### GIVEN PROBLEM 1
In the stored procedure, what does the comment say SET NOCOUNT ON was added to prevent?
### GIVEN PROBLEM 2
Please reproduce the stored procedure word for word, from "ALTER PROCEDURE [dbo].[spOP_SearchDashboard]" up to and including "DECLARE #splitSearchText varchar(1000)".

### PASSAGE
◆ ◆ ◆ ◆

ALTER PROCEDURE [dbo].[spOP_SearchDashboard]
#advisers varchar(1000),
#outlets varchar(1000),
#searchText varchar(1000)
AS
BEGIN
-- SET NOCOUNT ON added to prevent extra result sets from
-- interfering with SELECT statements.
SET NOCOUNT ON;
-- Set the prefixes to search for (firstname, surname, suburb, policy number)
DECLARE #splitSearchText varchar(1000)
SET #splitSearchText = REPLACE(#searchText, ' ', ',')
DECLARE #AdvisersListing TABLE
(
adviser varchar(200)
)
DECLARE #SearchParts TABLE
(
prefix varchar(200)
)
DECLARE #OutletListing TABLE
(
outlet varchar(200)
)
INSERT INTO #AdvisersListing(adviser)
SELECT part as adviser FROM SplitString (#advisers, ',')
INSERT INTO #SearchParts(prefix)
SELECT part as prefix FROM SplitString (#splitSearchText, ',')
INSERT INTO #OutletListing(outlet)
SELECT part as outlet FROM SplitString (#outlets, ',')
DECLARE #Clients TABLE
(
source varchar(2),
adviserId bigint,
integratedId varchar(50),
rfClientId bigint,
ifClientId uniqueidentifier,
title varchar(30),
firstname varchar(100),
surname varchar(100),
address1 varchar(500),
address2 varchar(500),
suburb varchar(100),
state varchar(100),
postcode varchar(100),
policyNumber varchar(100),
lastAccess datetime,
deleted bit
)

◆ ◆ ◆ ◆

Item position entries
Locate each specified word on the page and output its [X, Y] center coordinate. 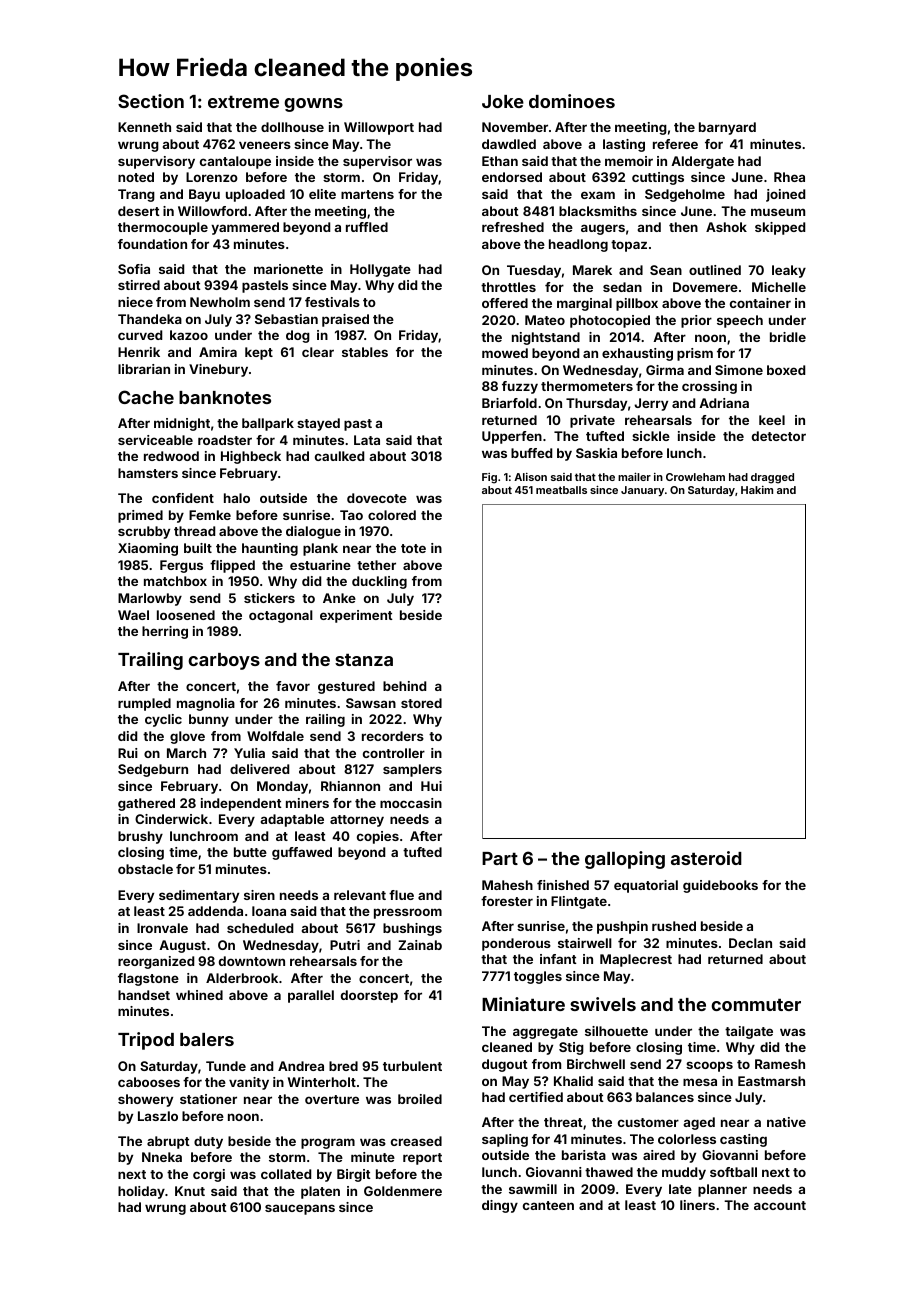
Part [500, 858]
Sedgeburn [153, 770]
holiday [141, 1192]
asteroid [706, 858]
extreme [243, 102]
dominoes [572, 101]
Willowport [379, 128]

◆ ◆ ◆ ◆

### TASK RESULT 1
Extra result sets interfering with SELECT statements.

### TASK RESULT 2
ALTER PROCEDURE [dbo].[spOP_SearchDashboard]
#advisers varchar(1000),
#outlets varchar(1000),
#searchText varchar(1000)
AS
BEGIN
-- SET NOCOUNT ON added to prevent extra result sets from
-- interfering with SELECT statements.
SET NOCOUNT ON;
-- Set the prefixes to search for (firstname, surname, suburb, policy number)
DECLARE #splitSearchText varchar(1000)